Ergonomics: The Story Behind Things Like Data Center Consoles

Have you ever wondered what ergonomics is?

Ergonomics is the process of designing systems to better the interaction between humans and the tools they use. The philosophy is often brought into the workplace in order to improve upon employee morale and productivity. This can also be brought into the home to provide safe conditions and other improvements. Either use can have added medical benefits by reducing the chances of disabilities such as repetitive strain injuries or skeletal disorders. Ergonomics, taken to the next step, provides solutions to limitations people have, including the assistance to people with disabilities.

Some have said that the principles of ergonomics can be traced back to fifth century BC Greece. Tools better fit to the human hand, being refined over time, provide the foundation of ergonomics in these early times. Egyptian surgeons have been demonstrated to have arranged their tools in a manner that would streamline surgical use and increase. Frederick Winslow Taylor was the first to introduce ergonomic principles as a discipline to be observed to provide the optimum method of carrying out a task. One example of his efforts came from reducing the size and weight of coal shovels which had the effect of tripling the amount of coal that was shoveled.

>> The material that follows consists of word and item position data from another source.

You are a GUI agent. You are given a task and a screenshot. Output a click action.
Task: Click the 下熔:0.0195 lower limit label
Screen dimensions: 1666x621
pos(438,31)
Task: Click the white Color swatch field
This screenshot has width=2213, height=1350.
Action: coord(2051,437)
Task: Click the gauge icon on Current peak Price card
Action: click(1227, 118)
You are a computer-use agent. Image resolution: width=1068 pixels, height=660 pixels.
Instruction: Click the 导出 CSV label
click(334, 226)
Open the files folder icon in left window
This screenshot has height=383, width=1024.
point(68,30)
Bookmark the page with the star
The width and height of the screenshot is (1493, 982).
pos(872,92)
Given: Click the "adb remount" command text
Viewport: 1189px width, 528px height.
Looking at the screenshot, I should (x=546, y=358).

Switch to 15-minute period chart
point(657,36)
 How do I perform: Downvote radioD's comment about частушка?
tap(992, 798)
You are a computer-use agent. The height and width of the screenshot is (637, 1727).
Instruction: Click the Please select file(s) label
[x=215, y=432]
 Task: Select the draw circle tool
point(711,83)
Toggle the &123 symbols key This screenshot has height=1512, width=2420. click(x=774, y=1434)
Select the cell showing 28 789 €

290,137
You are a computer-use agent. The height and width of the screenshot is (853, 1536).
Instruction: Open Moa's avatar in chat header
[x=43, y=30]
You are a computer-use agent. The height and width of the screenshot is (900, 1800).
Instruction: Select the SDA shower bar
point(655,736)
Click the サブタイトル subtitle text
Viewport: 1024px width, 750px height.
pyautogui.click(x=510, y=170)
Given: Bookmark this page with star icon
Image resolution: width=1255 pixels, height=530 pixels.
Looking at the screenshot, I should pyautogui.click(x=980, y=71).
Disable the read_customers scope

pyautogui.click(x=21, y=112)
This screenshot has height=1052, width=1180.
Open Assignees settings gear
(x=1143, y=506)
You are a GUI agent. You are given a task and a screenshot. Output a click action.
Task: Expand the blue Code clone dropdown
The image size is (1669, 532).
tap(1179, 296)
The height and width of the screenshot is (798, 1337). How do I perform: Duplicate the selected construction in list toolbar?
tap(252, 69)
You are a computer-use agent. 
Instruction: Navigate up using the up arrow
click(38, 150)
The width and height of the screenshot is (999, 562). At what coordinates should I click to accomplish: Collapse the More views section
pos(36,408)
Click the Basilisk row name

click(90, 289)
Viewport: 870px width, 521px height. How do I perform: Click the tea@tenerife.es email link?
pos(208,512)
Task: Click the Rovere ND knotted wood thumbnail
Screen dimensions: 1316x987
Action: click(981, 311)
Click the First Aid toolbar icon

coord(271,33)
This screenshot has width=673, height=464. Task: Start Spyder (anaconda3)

Of course, ergonomics would become very useful as an idea regarding the waging of war. One particular area of benefit from ergonomic study was the field of aviation. This was especially true in designing controls that presented an intuitive means of operation and assisted the pilot to overcome the effects of altitude. By the1930s, Edwin Link had invented the first functional flight simulator based on ergonomic and aeromedical research. When World War II arrived, the military was able to use things that had been learned from ergonomics to design new equipment that took full advantage of human capabilities, both physically and cognitively.

The interest in ergonomics, or "human factors," spread from the military into many other fields. Automobiles and civilian aircraft, for example, both began ergonomic research to improve the function of their machines by operators.

Perhaps the next largest impact on industry came with the dawn of the Information Age and the rise of the computer. The development of the personal computer (PC) was heavily influenced by the goal of compatible Human-Computer Interaction (HCI). The personal computer spawned a series of devices and furniture, most designed with ergonomic principles. The mouse, molded to fit the human hand, and command console furniture, which complements the human body, are some of the many examples. Control room consoles and data center consoles are examples of these designs at work in business and government.

Full-time specialists in ergonomics, sometimes called user trial engineers, became the obvious result of its popularity in the workplace. Safety is another concern of these specialists, working to implement new rules or features which enable a safer work environment. This includes considering things that exists within the environment such as climate, light and temperature. Today, these specialists can be found employed in most fields, some of which include aviation, computer technologies, highway safety, psychology and engineering.